For Rachel, the moments that will stand out in her memory from working during COVID-19 will be, “seeing first-hand the distress of people unable to see their families whilst in hospital, and have maybe seen their family last when they were being wheeled on a trolley into intensive care in a general hospital.”
“Those moments, of just sitting with people experiencing things that are unimaginably hard and trying to be kind, is what I’ll remember.”

Rachel has a unique opportunity to support patients, and staff, in regards to their spiritual care.
“Spiritual care is about supporting people in their search for meaning or hope or purpose – would be a classical definition. But I think it’s also about being alongside people when they can’t find any of those things for themselves because of their illness,” she said. “Sometimes you’ll go on a ward and the majority of the ward would like some time with you. It’s very much about helping people to see that they’re likeable and loveable. And giving people a sense that, whoever they are, they have value.”

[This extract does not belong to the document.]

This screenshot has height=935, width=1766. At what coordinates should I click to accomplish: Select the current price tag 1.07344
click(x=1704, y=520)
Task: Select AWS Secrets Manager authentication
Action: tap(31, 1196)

Rachel has also been able to see first-hand the work of NELFT colleagues during COVID-19. She’s had conversations with staff in the corridors, getting a picture of how things are for them, as well as seeing them at work when she makes her rounds through the wards.

“I’m constantly blown away really by the courage and resilience of staff who’ve been redeployed into areas which are not in their comfort zone, and all of the changes that entails for people,” she said. 
According to Rachel, spiritual care is important for patients in different ways, and in different situations. During this time especially, there are those who are anxious and who will greatly benefit from having someone who will listen to them.

“On the mental health side of things, spiritual care is very often about supporting people to have a healthy, positive relationship with themselves as much as a positive relationship with whatever they believe in beyond themselves,” said Rachel. “Everybody needs to be heard and seen when they’re feeling frightened and desolate and they don’t have their family and friends around them.”